Du 19 au 21 juillet, des équipes scientifiques embarqueront à bord de plusieurs navires de la Corsica Ferries pour observer les cétacés, les tortues marines et les oiseaux de Méditerranée. Cette campagne, menée dans le cadre du programme SynFONy, doit permettre de mieux connaître la répartition de ces espèces et d'identifier les zones où elles sont les plus exposées aux activités humaines.
Dans quelques jours, des équipes scientifiques vont embarquer à bord de plusieurs navires de la Corsica Ferries. Leur but : observer les cétacés et les tortues marines en Méditerranée pour mieux comprendre leur présence et leur répartition. Baptisée SynFONy, cette campagne de surveillance s’inscrit dans la continuité du projet Life Conceptu Maris et du réseau FLT Med Net (Fixed Line Transect Mediterranean monitoring network), qui mobilise des organismes de recherche et des compagnies maritimes pour observer la Méditerranée depuis des lignes régulières. Dans le cadre du programme SynFONy, plusieurs équipes scientifiques embarquent ainsi sur différents itinéraires, et notamment sur les lignes de la Corsica Ferries entre l’Italie, la France et la Corse à l’intérieur du sanctuaire Pelagos.

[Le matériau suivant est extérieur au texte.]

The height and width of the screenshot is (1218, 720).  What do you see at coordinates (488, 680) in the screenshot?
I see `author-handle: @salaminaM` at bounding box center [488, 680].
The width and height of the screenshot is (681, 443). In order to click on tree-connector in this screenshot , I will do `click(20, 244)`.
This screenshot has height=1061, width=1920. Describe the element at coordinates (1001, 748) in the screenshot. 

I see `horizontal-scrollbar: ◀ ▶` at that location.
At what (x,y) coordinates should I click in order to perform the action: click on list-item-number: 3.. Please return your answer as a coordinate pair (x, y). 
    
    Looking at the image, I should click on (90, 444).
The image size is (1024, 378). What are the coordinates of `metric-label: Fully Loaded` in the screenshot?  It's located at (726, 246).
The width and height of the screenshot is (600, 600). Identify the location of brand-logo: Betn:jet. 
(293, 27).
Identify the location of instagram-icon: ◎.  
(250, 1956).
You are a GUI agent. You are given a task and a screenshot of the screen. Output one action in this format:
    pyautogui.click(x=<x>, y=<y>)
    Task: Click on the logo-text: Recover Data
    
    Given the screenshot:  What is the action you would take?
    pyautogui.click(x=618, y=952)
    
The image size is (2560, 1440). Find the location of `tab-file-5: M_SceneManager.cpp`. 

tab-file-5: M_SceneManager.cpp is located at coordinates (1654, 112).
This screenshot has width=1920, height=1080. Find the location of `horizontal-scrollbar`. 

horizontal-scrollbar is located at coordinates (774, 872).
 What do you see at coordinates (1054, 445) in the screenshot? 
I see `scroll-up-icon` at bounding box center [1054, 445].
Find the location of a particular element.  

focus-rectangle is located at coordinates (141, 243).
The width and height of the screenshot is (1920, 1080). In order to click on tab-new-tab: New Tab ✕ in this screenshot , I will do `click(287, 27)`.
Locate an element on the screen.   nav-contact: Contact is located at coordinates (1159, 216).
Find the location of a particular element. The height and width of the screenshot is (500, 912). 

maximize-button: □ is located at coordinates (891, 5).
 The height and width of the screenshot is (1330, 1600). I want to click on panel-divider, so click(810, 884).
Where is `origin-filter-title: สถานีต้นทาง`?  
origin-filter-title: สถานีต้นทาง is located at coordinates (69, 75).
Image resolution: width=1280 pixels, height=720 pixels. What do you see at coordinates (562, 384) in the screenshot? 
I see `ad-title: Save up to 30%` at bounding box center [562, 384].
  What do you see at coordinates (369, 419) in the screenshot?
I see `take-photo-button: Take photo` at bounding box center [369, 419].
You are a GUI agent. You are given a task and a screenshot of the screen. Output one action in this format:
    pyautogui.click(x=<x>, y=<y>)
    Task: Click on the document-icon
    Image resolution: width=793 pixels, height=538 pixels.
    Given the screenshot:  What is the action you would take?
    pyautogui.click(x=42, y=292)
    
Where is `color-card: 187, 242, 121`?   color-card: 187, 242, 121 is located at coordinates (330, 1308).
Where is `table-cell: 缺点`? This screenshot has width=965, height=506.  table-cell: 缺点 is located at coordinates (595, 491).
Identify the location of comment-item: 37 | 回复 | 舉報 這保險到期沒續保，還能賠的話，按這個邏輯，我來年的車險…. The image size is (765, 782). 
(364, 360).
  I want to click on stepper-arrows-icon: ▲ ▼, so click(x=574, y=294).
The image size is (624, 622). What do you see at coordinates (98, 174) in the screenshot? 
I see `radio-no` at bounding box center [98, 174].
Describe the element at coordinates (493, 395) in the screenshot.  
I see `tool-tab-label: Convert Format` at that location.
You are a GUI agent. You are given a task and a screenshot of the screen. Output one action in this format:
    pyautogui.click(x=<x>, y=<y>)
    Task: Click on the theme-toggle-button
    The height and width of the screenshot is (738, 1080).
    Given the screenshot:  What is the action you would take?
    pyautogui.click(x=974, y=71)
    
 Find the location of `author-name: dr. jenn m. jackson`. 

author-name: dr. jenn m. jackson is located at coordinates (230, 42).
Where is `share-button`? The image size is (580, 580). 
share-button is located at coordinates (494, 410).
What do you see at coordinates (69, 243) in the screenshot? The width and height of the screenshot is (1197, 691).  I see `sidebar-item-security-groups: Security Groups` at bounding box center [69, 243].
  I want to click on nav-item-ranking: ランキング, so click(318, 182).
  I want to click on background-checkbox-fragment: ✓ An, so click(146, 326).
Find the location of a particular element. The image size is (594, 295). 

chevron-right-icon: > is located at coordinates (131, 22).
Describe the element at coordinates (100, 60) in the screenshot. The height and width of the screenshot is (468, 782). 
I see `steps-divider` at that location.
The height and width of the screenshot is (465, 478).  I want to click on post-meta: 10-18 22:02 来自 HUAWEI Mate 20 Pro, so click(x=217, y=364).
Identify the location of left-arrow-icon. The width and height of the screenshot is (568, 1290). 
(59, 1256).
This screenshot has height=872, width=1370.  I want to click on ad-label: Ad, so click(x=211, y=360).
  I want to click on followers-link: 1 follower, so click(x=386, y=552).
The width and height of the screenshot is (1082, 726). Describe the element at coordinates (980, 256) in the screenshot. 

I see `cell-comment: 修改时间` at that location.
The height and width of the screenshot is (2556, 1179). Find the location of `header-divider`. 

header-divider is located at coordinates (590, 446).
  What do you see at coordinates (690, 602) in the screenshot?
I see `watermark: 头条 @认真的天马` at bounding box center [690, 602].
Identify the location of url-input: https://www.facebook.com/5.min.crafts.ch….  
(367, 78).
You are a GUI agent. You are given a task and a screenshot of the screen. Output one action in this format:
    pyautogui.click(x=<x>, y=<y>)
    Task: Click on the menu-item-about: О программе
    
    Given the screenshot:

Trois périodes de surveillance
Après deux périodes de surveillance organisées du 21 au 23 juin et du 7 au 9 juillet, les scientifiques s’apprêtent à embarquer sur les lignes Vado Ligure/Bastia, Livourne/Bastia, Livourne/Golfo Aranci, Toulon/Ajaccio, Toulon/Bastia et Nice/Bastia pour une troisième période d’observation du 19 au 21 juillet. À bord des navires, ils collecteront des données sur les cétacés, les tortues marines, les oiseaux marins et les déchets flottants. « Les trois périodes choisies sont au cœur d'une période biologique cruciale, pendant laquelle les animaux se reproduisent et s’alimentent », explique Nathalie Di Méglio, chercheuse au sein de EcoOcéan Institut. « Faire trois passages sur les mêmes lignes dans cette période permet d'avoir des résultats statistiquement plus robustes sur la taille des populations et le nombre de jeunes, mais aussi sur la récurrence de fréquentation des mêmes secteurs. Le fait de collecter toutes les données sur la pollution et le trafic maritime, et ce en simultané des observations d'animaux, permettra de faire des analyses de zones à risque pour les espèces et d'identifier des zones prioritaires d'action pour limiter les menaces. »
Déjà de premières observations
Lors de la première session, plus de 30 observations de rorquals communs ont été recensées à bord des ferries reliant Savone-Vado Ligure, Nice et Toulon à la Corse. Des données qui confirment l’importance du sanctuaire Pelagos, situé entre la France, Monaco et l’Italie, pour cette espèce, selon Paola Tepsich, chercheuse à la fondation CIMA, qui mène les observations avec EcoOcéan Institut et l’Université de Pise, en collaboration avec la Corsica Ferries : « Grâce à SynFONy, nous pourrons cartographier la présence et la répartition des cétacés dans le sanctuaire Pelagos, comme une photographie d'ensemble », indique-t-elle. « Cela nous aidera à mieux comprendre leur adaptation face au changement climatique ». La compagnie, quant à elle, se félicite de participer « aux programmes scientifiques dédiés à la préservation du milieu marin ». « Cette initiative contribue à renforcer la connaissance scientifique et la protection de l'environnement en Méditerranée, en lien étroit avec les équipes de recherche », souligne Cristina Pizzutti, responsable communication et marketing de la compagnie.